The station opened on 7 November 1862 and was inaugurated on 5 May 1863, connecting Abrantes and Crato. It was opened by (now defunct) Companhia Real dos Caminhos de Ferro Portugueses, later called Companhia dos Caminhos de Ferro Portugueses.

On 18 March 1873, in order to connect Abrantes Station to Linha da Beira Baixa, plans were made by Joaquim J. de Almeida to connect Abrantes to Monfortinho, right next to the Spanish border. Similar plans were later made on 1 February 1879 by Lourenço de Carvalho (who was the Minister and Secretary of State for Business of Public Works, Commerce and Industry).
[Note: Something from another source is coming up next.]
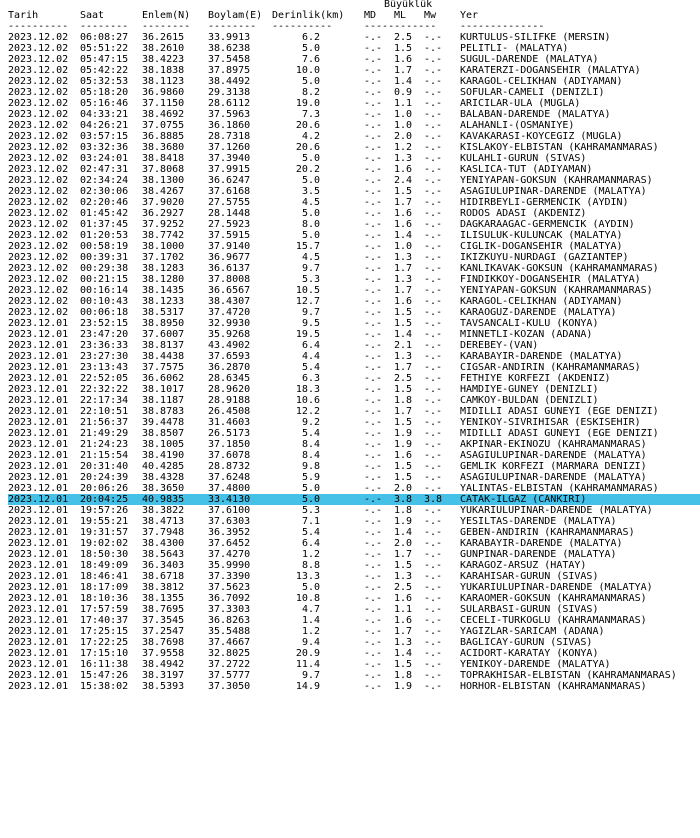 The width and height of the screenshot is (700, 838). What do you see at coordinates (310, 566) in the screenshot?
I see `cell-depth: 8.8` at bounding box center [310, 566].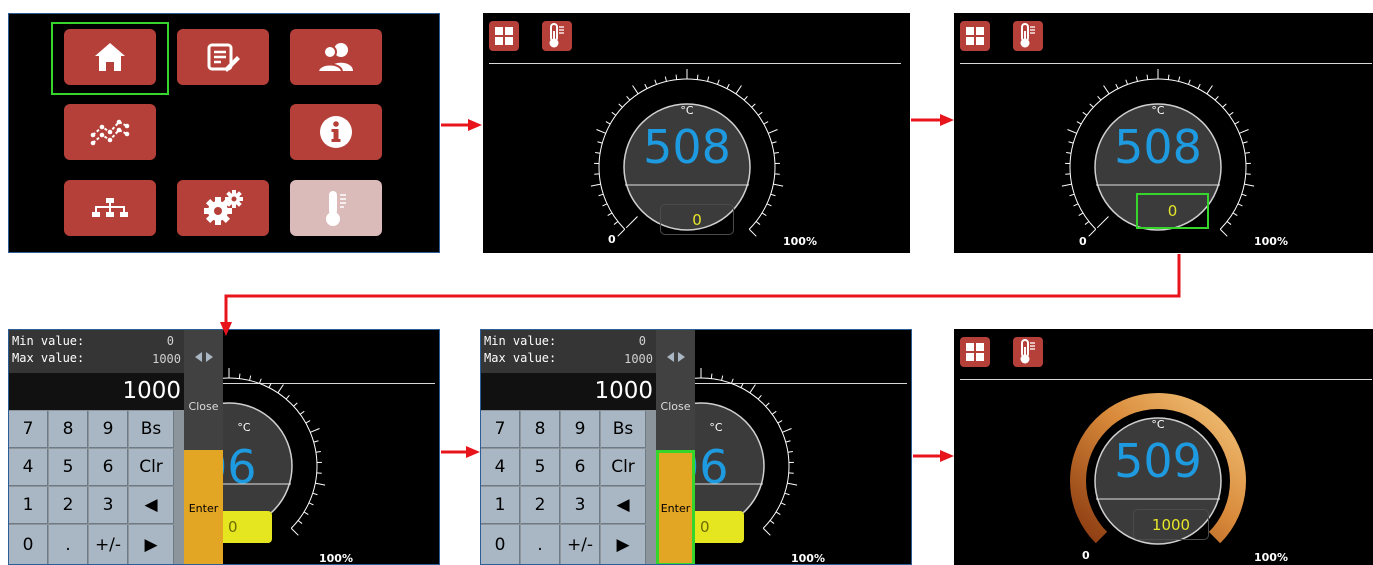  What do you see at coordinates (1171, 524) in the screenshot?
I see `setpoint-field: 1000` at bounding box center [1171, 524].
It was later connected by Covilhã on 6 September 1891.

It was mentioned by Hans Christian Andersen in his book A Visit to Portugal in 1866.

The Linha da Beira Baixa became a line to the Abrantes station at a later time than the Linha do Leste.

== Lines ==

- Linha da Beira Baixa
- Linha do Leste

== Layout ==
According to Infraestruturas de Portugal, although it has two platforms with 207 m in length and 70 cm in height, there are three railway tracks with 508, 311, and 271 m in length. Despite its name, it's farther away from the center of Abrantes than the Alferrarede Railway Station.